Device and network signals:

• Number of distinct cards attempted from the same device fingerprint or device ID
• Number of transactions from the same IP address
• Rapid geographic transitions (a cardholder in Singapore and Vietnam within 30 minutes)

Email and account velocity:

• Number of new accounts created from the same IP or device
• Number of payment methods tried on the same account
• Multiple accounts sharing the same card

BIN-level velocity:

• Unusual transaction volume from a single BIN range (may indicate a compromised batch of cards from the same issuer)

Threshold Setting and False Positives

Velocity check thresholds must be calibrated to the specific merchant’s baseline transaction patterns. A threshold that is too aggressive blocks legitimate customers; too permissive and fraud slips through. Common approaches:

Static thresholds: Fixed rules (e.g., block if >5 card attempts per hour). Simple to implement, but not adaptive to seasonality or business model.

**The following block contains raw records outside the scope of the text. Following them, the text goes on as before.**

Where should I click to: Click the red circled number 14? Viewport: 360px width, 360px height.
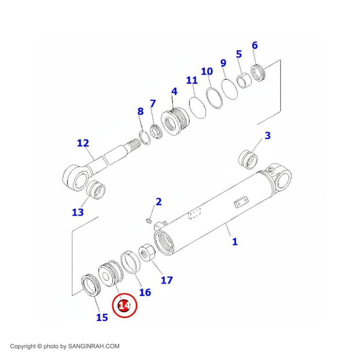click(x=125, y=306)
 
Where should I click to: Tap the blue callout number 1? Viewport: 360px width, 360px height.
click(x=235, y=241)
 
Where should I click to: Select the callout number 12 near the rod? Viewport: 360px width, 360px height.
click(x=83, y=143)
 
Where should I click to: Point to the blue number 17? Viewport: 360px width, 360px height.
click(x=167, y=279)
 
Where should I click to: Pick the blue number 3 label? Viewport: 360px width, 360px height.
click(x=267, y=136)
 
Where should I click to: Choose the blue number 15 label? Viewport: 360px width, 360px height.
click(x=102, y=317)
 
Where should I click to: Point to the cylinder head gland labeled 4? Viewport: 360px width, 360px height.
click(x=175, y=122)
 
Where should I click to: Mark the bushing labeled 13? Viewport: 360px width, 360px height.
click(x=96, y=190)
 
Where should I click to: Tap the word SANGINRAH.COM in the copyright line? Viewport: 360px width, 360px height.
click(x=94, y=347)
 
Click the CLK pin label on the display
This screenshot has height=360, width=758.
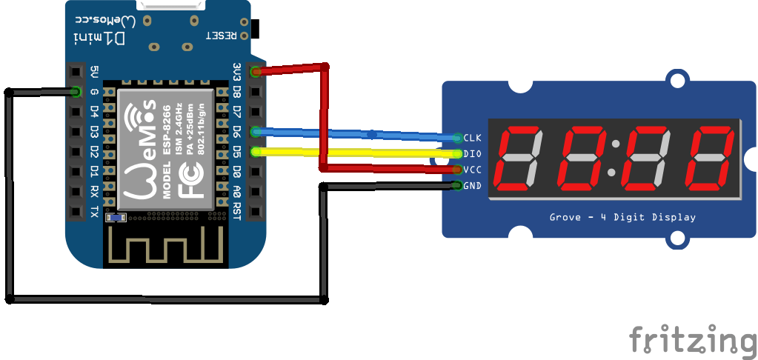(473, 138)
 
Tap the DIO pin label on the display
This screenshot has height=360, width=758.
(472, 154)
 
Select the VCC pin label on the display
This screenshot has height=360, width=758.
(473, 170)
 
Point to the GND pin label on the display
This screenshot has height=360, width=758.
(473, 185)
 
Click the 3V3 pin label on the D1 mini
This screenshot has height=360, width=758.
(236, 71)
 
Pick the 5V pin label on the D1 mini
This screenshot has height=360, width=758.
(94, 72)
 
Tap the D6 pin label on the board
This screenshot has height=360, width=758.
(236, 132)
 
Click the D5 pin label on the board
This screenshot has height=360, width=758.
(236, 152)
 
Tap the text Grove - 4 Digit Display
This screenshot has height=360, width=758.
(622, 218)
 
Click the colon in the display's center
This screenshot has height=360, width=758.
(615, 157)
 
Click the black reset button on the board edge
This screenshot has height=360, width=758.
(257, 29)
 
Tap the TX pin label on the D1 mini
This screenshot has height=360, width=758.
(94, 212)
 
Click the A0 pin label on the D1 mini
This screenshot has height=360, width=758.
(236, 192)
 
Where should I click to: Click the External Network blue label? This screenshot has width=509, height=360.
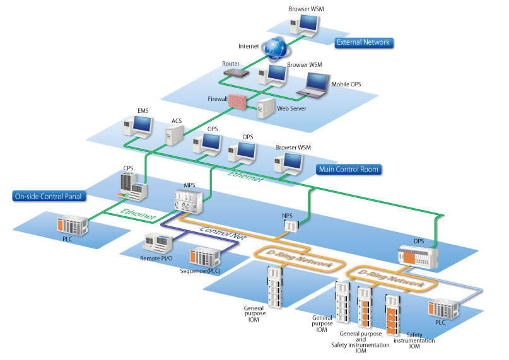tap(363, 42)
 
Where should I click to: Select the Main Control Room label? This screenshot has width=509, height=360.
tap(349, 170)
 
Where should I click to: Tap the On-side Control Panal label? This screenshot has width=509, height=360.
tap(49, 196)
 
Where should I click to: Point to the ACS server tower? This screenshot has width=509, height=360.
tap(173, 134)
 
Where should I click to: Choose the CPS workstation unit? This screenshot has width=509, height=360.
tap(133, 183)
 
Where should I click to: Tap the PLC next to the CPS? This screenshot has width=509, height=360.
tap(71, 225)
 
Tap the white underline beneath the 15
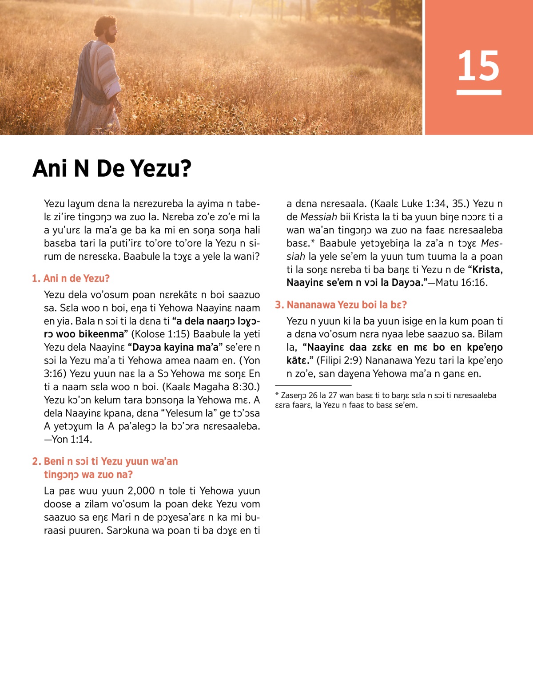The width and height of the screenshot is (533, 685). [x=478, y=92]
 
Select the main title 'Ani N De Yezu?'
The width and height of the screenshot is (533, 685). [x=112, y=169]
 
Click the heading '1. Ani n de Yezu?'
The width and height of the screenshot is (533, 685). [x=71, y=278]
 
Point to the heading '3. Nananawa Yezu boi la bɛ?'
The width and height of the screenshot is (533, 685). [x=341, y=305]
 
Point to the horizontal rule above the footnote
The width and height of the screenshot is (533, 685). [x=313, y=385]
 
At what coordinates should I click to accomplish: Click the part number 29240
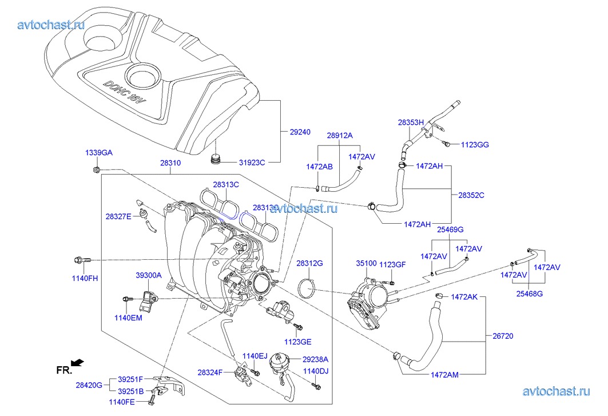pos(300,132)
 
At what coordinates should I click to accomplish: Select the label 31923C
pos(252,162)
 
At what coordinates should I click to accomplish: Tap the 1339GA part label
pos(99,153)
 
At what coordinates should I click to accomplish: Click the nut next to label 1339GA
pos(97,169)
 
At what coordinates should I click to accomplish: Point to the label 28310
pos(170,163)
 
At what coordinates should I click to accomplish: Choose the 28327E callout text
pos(118,216)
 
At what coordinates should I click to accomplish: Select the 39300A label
pos(148,275)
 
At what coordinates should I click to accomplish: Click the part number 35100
pos(366,264)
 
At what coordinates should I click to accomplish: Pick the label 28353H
pos(411,122)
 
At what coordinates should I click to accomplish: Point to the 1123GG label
pos(475,145)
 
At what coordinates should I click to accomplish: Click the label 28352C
pos(471,195)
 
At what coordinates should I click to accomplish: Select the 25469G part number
pos(450,229)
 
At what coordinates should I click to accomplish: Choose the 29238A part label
pos(315,359)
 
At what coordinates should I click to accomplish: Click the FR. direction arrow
pos(78,362)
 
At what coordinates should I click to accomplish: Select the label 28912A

Dynamic thresholds: Limits that adjust based on rolling baseline behavior, flagging anomalies relative to what is normal for that merchant or segment.

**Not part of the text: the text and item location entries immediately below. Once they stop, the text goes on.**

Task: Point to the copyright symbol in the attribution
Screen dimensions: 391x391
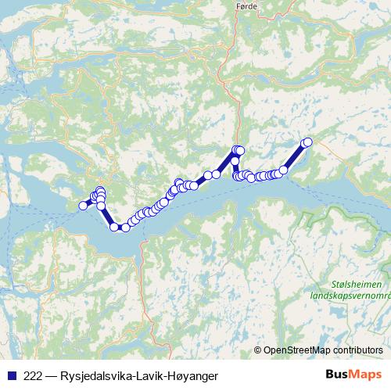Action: click(258, 350)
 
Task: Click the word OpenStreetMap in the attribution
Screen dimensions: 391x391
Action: click(298, 350)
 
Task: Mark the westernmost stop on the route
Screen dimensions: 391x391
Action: click(83, 206)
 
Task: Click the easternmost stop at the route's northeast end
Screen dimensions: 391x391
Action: click(308, 142)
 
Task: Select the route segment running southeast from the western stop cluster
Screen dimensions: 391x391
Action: click(108, 217)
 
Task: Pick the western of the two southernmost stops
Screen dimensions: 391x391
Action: click(115, 227)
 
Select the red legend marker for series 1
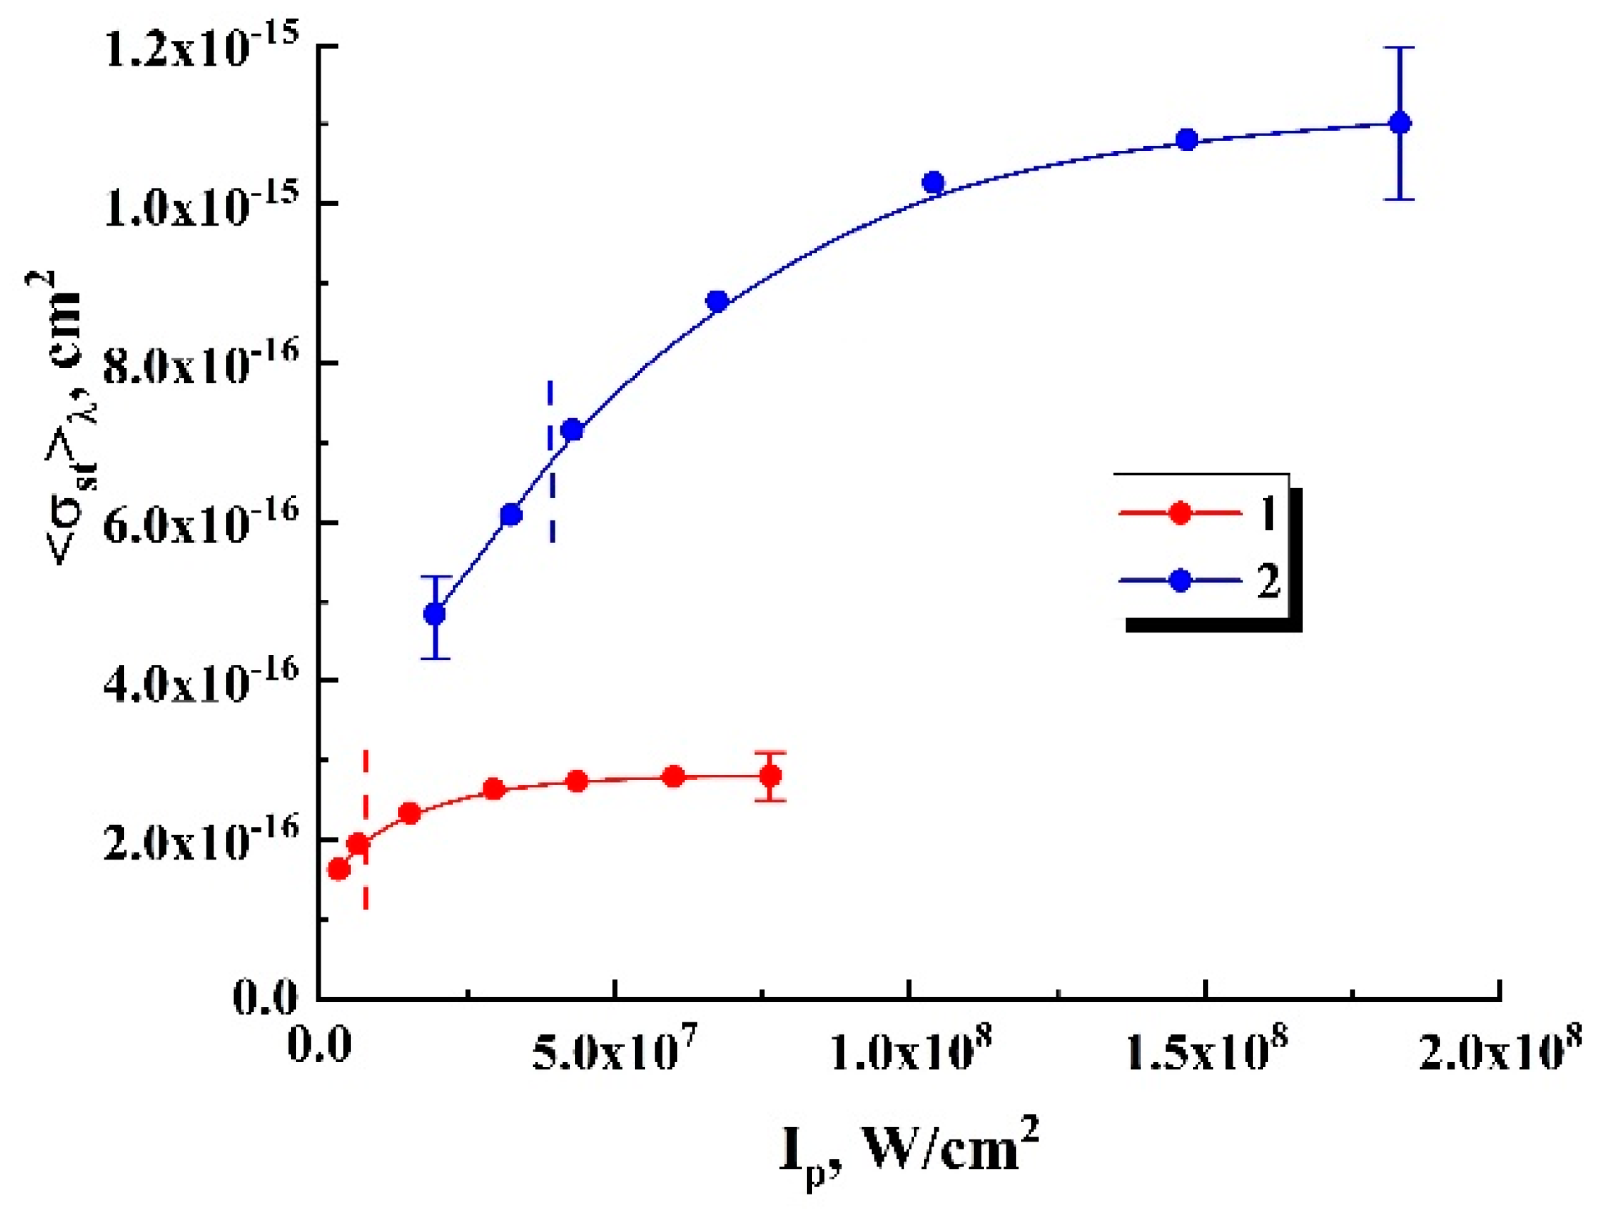coord(1180,512)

Soft decline vs. hard block: Rather than immediately blocking, velocity triggers can be set to require additional authentication (3DS challenge, OTP) below a blocking threshold, reducing friction for edge-case legitimate users.

False positive rates matter commercially. A velocity rule that blocks 100 fraud transactions but also declines 50 legitimate orders has a significant revenue cost that must be weighed against the fraud savings.

Velocity Checks vs. Full ML Fraud Scoring

Velocity checks are deterministic rules, not machine learning models. They are faster (sub-millisecond), more transparent (easy to audit and explain), and simpler to tune than ML models. However, they address specific known patterns and can be gamed by fraudsters who distribute attacks across many cards or IPs to stay below thresholds.

A complete fraud prevention stack typically layers velocity checks with:

• Device fingerprinting and behavioral analytics
• ML-based fraud scoring models
• 3DS authentication
• Address verification (AVS) and card security code checks

Southeast Asia Fraud Patterns

SEA-specific fraud patterns require local calibration of velocity rules:

BIN attacks: Testing stolen card data in bulk is common in the region. BIN enumeration attacks — guessing card numbers within a known BIN range — generate high authorization attempt volumes on low-value transactions. Low-value transaction velocity (e.g., $0.01 auth attempts) is a strong indicator of this pattern in SEA.

Cross-border card fraud: SEA-issued cards used fraudulently on international merchant sites exhibit specific velocity patterns — rapid spend across multiple geographies within minutes. Acquirers in Singapore and Hong Kong see this frequently due to their role as cross-border processing hubs.

Account takeover: Credential stuffing attacks against e-commerce platforms in SEA are high-volume. Login attempt velocity and payment method change velocity are important controls for platform operators.

Shared infrastructure fraud rings: SEA fraud networks often operate from a limited set of IP ranges or mobile carrier connections. Carrier-level velocity signals (high transaction counts from a single mobile network ASN) can be effective but require carrier cooperation or proxy/VPN detection.

Merchants with significant SEA transaction volume should review their velocity configurations against region-specific fraud typologies, as rules calibrated for US or European baseline fraud patterns may be misconfigured for SEA risk profiles.